The Oil Ministry is mulling a ban on the supply of scarce domestically produced natural gas to merchant power plants,a senior government official said today.
As per the proposal,domestic natural gas,which is available at one-third the price of imported LNG,will only be supplied to companies that sell all power produced from this gas at regulated tariffs,a ministry official said.
Merchant power plants are units that do not enter into any long-term power purchase contract for the sale of power and instead sell their output in the spot market. Tariffs in the spot market depend on the supply and demand situation and have on many occasions been several times that of regulated tariffs.

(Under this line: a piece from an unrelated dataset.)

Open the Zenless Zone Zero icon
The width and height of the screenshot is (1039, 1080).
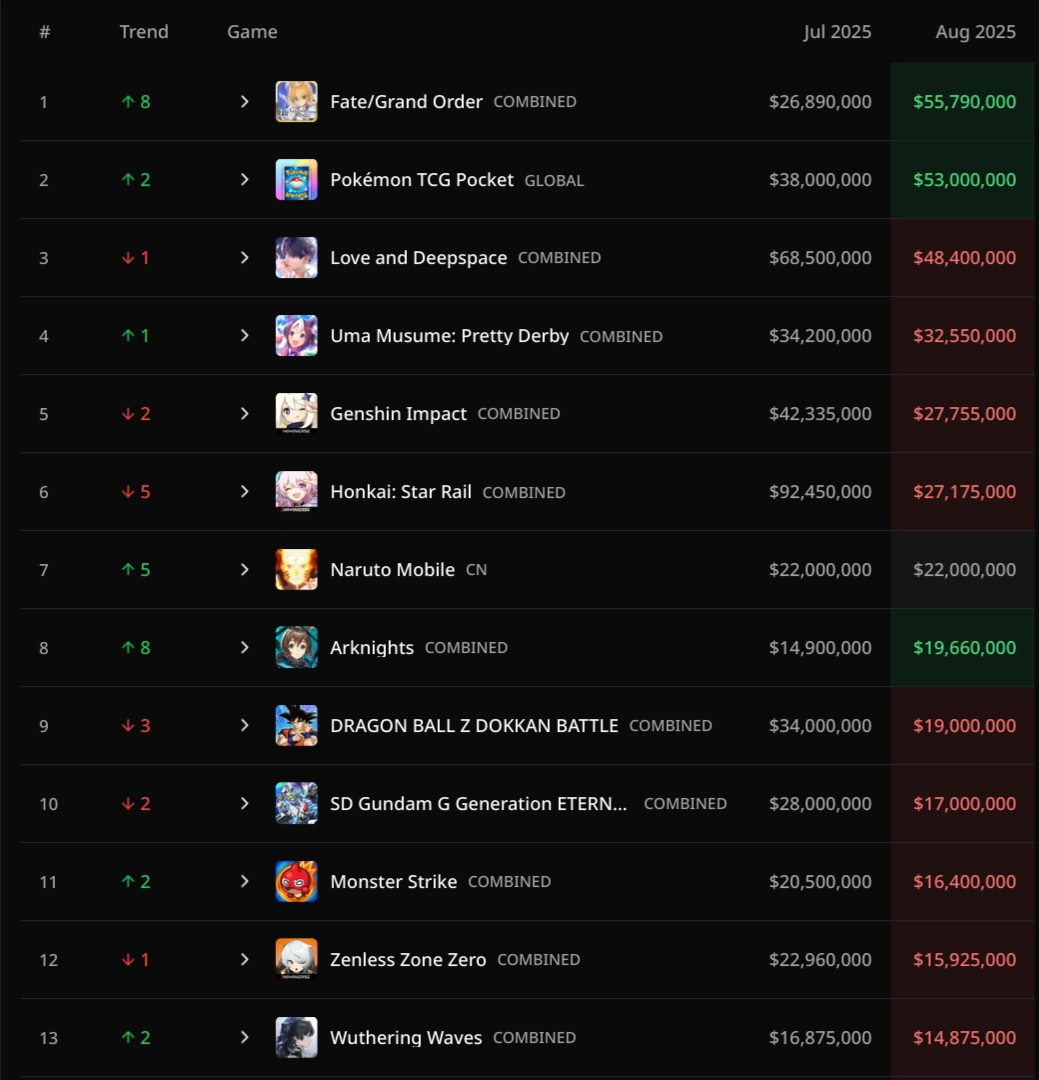click(x=296, y=959)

The official said a scarce natural resource cannot be used for profiteering.
“It is felt that domestically available scarce gas (which is substantially cheaper than the imported LNG) should be made available only to those power plants that are willing to sell power to the grid so that power is available to people at large at regulated rates,” he said.
Against the demand of 230 million cubic metres per day,India produces about 166 mmscmd,including close to 45 mmscmd from Reliance Industries’ eastern offshore KG-D6 fields.
KG-D6 gas and other domestically produced gas is priced at USD 4.20 per million British thermal units,while imported gas in its liquid form (called liquefied natural gas,or LNG) costs upward of USD 13-14 per mmBtu.
Of the 21.87 mmscmd of KG-D6 gas that has been allocated to 27 power plants in the country,at least two of them (the Lanco Kondapalli expansion and Tanir Bavi in Andhra Pradesh) are merchant power plants that sell power during peak seasons to private entities at an average price premium of about Rs 2 per unit compared to the regulated rates.
The official said a view on the 1.46 mmscmd allocated to Lanco and 0.88 mmscmd supplied to Tanir Bavi will have to be taken by the Empowered Group of Ministers (EGoM).
“In view of the scarcity of domestic gas,the current and future allocations of domestic gas will be subject to the condition that the entire electricity produced from this gas shall be sold under long-term Power Purchase Agreements to the grid/distribution companies at regulated tariffs approved by the regulator(s),” the policy under formulation reads.
The official said the Gas Utilisation Policy has prioritised allocation from KG-D6 fields to urea-manufacturing fertiliser plants,LPG extraction units,power plants and city gas distribution projects and thereafter to steel,petrochemical,refinery and captive power plants.
The policy has placed captive and merchant power/feed stock for fuel purposes at the bottom of the list of priority-based gas allocation.
The Power Ministry,too,is of the view that for private sector projects,a PPA for at least 85 per cent of the allotted gas should be a precondition for drawal of domestic gas.